**Source passage**
━━━━

A HopDict object contains the electronic information of a material. It is given by a
list of hopping matrices corresponding to relative unit cell coordinates.
E.g., for graphene::

    # graphene example for hop_dict.set((n0,n1,n2), A)
    # (n0,n1,n2) gives relative unit cell coordinate
    # A[i, j] gives hopping from orbital i in (0,0,0)
    # to orbital j in (n1,n2,n3)

    t = 2.7 # hopping constant in eV
    e = 0.0 # on-site potential in eV
    A_0   = [[e, t],
             [t, e]]
    A_nn0 = [[0., 0.],
             [t, 0.]]
    A_nn1 = [[0., t],
             [0., 0.]]

    hop_dict = tipsi.HopDict()
    hop_dict.set((0, 0, 0),  A_0)
    hop_dict.set((1, 0, 0),  A_nn0)
    hop_dict.set((-1, 0, 0), A_nn1)
    hop_dict.set((0, 1, 0),  A_nn0)
    hop_dict.set((0, -1, 0), A_nn1)

Alternatively, you can set matrix elements individually, using::

    t = 2.7 # hopping constant in eV
    e = 0.0 # on-site potential in eV

    hop_dict = tipsi.HopDict()
    hop_dict.empty((0, 0, 0), (2, 2)) # create a 2 by 2 empty hopping matrix
    hop_dict.set_element((0, 0, 0), (0, 0), e)
    hop_dict.set_element((0, 0, 0), (1, 0), t)
    hop_dict.set_element((0, 0, 0), (1, 1), e)
    hop_dict.set_element((0, 0, 0), (0, 1), t)

    hop_dict.empty((1, 0, 0), (2, 2))
    hop_dict.set_element((1, 0, 0), (0, 1), t)
    hop_dict.empty((0, 1, 0), (2, 2))
    hop_dict.set_element((0, 1, 0), (0, 1), t)
    hop_dict.empty((-1, 0, 0), (2, 2))
    hop_dict.set_element((-1, 0, 0), (1, 0), t)
    hop_dict.empty((0, -1, 0), (2, 2))
    hop_dict.set_element((0, -1, 0), (1, 0), t)

In tipsi, you should always use the energy unit electronvolts.

.. autoclass:: tipsi.builder.HopDict
   :members:
   :undoc-members:

Periodic boundary conditions
----------------------------

We need to tell \tipsi\ how to treat the boundary of the sample. Hence, we define
a function that takes a site coordinate outside the sample, and returns
a coordinate that falls within the sample. E.g., for graphene::

    def pbc_func(unit_cell_coords, orbital):
        n0, n1, n2 = unit_cell_coords
        # PBC are given by n0 modulo W and n1 modulo H
        # so that site coordinate n0 = W is mapped to n0 = 0
        # and so that site coordinate n0 = W + 1 is mapped to n0 = 1
        # etcetera - same for the n1 coordinate
        return (n0 % W, n1 % H, n2), orbital

This gives periodic boundary conditions in all directions. Of course,
we could also define periodic boundary conditions in only one direction,
to create a ribbon sample::

    def pbc_func_ribbon(unit_cell_coords, orbital):
        n0, n1, n2 = unit_cell_coords
        return (n0 % W, n1, n2), orbital

If you don't specify periodic boundary conditions, tipsi uses closed boundary
conditions.

━━━━

Element and text location data:
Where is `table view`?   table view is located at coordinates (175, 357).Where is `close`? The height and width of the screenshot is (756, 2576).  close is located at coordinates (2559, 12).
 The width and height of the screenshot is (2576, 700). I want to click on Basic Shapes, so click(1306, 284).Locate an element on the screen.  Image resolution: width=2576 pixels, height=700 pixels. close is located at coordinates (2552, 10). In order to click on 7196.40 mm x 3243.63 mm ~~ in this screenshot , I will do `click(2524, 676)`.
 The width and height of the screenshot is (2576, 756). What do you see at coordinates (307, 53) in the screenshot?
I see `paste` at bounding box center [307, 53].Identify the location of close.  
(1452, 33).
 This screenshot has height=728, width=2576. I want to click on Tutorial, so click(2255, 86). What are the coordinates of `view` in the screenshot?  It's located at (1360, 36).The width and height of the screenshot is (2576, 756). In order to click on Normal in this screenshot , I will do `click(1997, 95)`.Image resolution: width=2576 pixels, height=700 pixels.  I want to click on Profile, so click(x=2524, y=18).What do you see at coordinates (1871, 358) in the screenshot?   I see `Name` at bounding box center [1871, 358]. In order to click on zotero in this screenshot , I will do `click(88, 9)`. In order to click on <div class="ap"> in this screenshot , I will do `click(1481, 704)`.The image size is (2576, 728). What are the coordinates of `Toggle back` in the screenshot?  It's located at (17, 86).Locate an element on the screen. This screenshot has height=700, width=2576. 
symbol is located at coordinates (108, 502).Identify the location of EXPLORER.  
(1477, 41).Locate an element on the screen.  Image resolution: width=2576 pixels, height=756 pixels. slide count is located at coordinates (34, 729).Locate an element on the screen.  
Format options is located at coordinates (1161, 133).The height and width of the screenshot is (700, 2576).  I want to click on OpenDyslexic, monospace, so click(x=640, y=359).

━━━━

**Given problem A**
Answer these questions using the tipsi documentation excerpt:
(i) In which energy unit should you always work in tipsi?
(ii) What value does the graphene example assign to the hopping constant t?
(iii) Which boundary conditions does tipsi use when no periodic boundary conditions are specified?
**Given problem B**
Supply the passage that follows the last sentence of the tipsi documentation excerpt on hopping dictionaries and boundary conditions.

**Task response A**
(i) Electronvolts.
(ii) 2.7 eV.
(iii) Closed boundary conditions.

**Task response B**
.. autofunction:: tipsi.builder.bc_default

Sample
------

We now have all the ingredients to create a sample. A Sample object
generates the full tight-binding Hamiltonian, given a Lattice, SiteSet,
HopDict, and boundary conditions. Also, keep in mind the Hamiltonian will
have to be rescaled, to fulfill the requirement that all eigenvalues
must be in the range ``[-1, 1]``::

    sample = tipsi.Sample(lat, site_set, pbc_func)
    sample.add_hop_dict(hop_dict) # apply HopDict
    sample.rescale_H(9.) # rescale Hamiltonian
    sample.plot() # plot sample

The resulting plot looks like the following image. As you can see, there
are hoppings between the outer sites of the sample, indicating that there
are periodic boundary conditions in both directions.

.. image:: images/sample.png

.. autoclass:: tipsi.builder.Sample
   :members:
   :undoc-members:


Adding disorder
---------------

We can introduce many types of disorder to our tight-binding model.

Vacancies can be made by deleting a site from the SiteSet, before
initializing the Sample object::

    site_set.delete_site(unit_cell_coords, orbital)

After adding a HopDict, we can add or change individual hoppings with::

    sample.set_hopping(hop, unit_cell_coord0, \
        unit_cell_coord1, orbital0, orbital1)

Moreover, tipsi has some convenience functions for common types of
global disorder.

We can uniformly strain the Lattice, HopDict pair with
(for black phosphorus)::

    strain = 5     # strain in percent
    beta = 4.5     # strain coefficient
    strain_tensor = np.diag([-0.002 * strain, \
                             0.01 * strain, \
                             -0.002 * strain])
    lattice, hop_dict = tipsi.uniform_strain(lattice, \
        hop_dict, strain_tensor, beta)

If we have a HopDict with interlayer hoppings,
we can create a multilayer sample and add bias by using::

    n_layers = 2   # number of layers
    bias = 1.0     # bias in eV/nm
    n_orbitals = 2 # number of orbitals

    # extend unit cell in z-direction
    lattice, hop_dict = \
        tipsi.extend_unit_cell(lattice, hop_dict, \
                               2, n_layers)

    # add bias
    for i in range(n_orbitals * n_layers):
        z = lat.site_pos((0, 0, 0), i)[2]
        onsite_pot = z * bias
        hops.set_element((0, 0, 0), (i, i), onsite_pot)

    # remove redundant z-direction hoppings
    hops.remove_z_hoppings()

Finally, a magnetic field can be introduced using a Peierls substitution,
using units of Tesla, with::

    sample.set_magnetic_field(B)

.. autofunction:: tipsi.builder.uniform_strain

.. autofunction:: tipsi.builder.extend_unit_cell

Interface with Wannier90
------------------------

It is easy to create a Lattice, HopDict pair using Wannier90 output files.
To this end, we use the function::

    lattice, hop_dict = \
        read_wannier90(lat_file, coord_file, ham_file[, correct_file])

Here:
    - ``lat_file`` is the file containing lattice vectors and atom numbers, usually named ***.win**.
    - ``coord_file`` is the file containing orbital coordinates, usually named ***\_centres.xyz**. It can be generated by parameter ``write_xyz = true`` in wannier90 input file.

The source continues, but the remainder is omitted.